Religion and the Mind

The conference opened with the assertion that all humans share a common lack of belief: “We are all equally born unbelievers,” explained Dr. Miguel Farias from Coventry University. According to Farias’ study, religious belief is not an innate feature of the mind but is, in fact, artificially cultivated. Farias explained how the mind understands religion, stating that “religion consists of seeing the world as humanlike”—that is, of anthropomorphizing the world around us.

Interestingly, the conference revealed that there are not only similarities in how people cognitively process belief across cultures, but also how they understand un-belief.

Dr. Will Gervais from the University of Kentucky explained that through various experiments, he was able to confirm that atheism is cross-culturally stigmatized—people across diverse cultures are more likely to attribute immoral actions to atheists than to believers. Moreover, when asked to construct the face of an atheist, individuals tend to select attributes that make the face look untrustworthy, hostile, unlikeable, and monster-like.

Advancing Interfaith Dialogue

Understanding these similarities in cognition of religion across believers can advance interreligious dialogue, conference participants claimed. Through his research, Dr. Jonathan Jong from the University of Oxford has discovered that among other factors, interfaith dialogue is most successful when models—individuals who have persuasive power—perform this behavior for others to emulate.

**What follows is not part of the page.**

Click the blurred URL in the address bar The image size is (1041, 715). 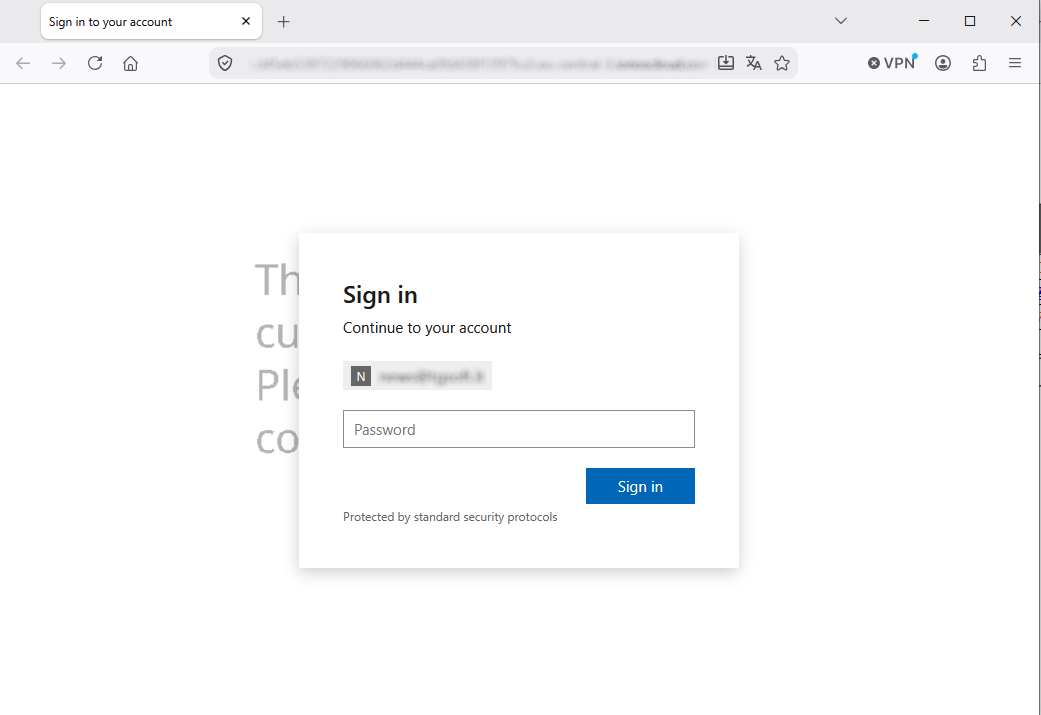[x=477, y=64]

A further finding was that synchronous rituals such as marching or drumming have the potential to increase prosocial tendencies and can hence function as powerful tools to foster interreligious understanding. “Believing is an embodied phenomenon. Attempts to foster understanding across boundaries ignore this fact at their peril,” Jong cautioned.

An Imperfect Science

While researchers have had much success conducting cross-cultural studies, challenges to this type of research remain. Dr. Zach Warren from the Asia Foundation, who conducts research in Afghanistan, explained that religion is a sensitive topic in Afghanistan, and research conducted by westerners on religion can often invite the wrath of local clerics. He discussed how the hurdles of widespread illiteracy, the locals’ experience of constant insecurity, and the general unfamiliarity with tools such as surveys can change traditional research methodologies.

In talking about the challenges we’ve faced in the field, we think this might have some relevance for work that others are doing or are planning to do across cultures, and may lead to improvements in future studies of religious cognition.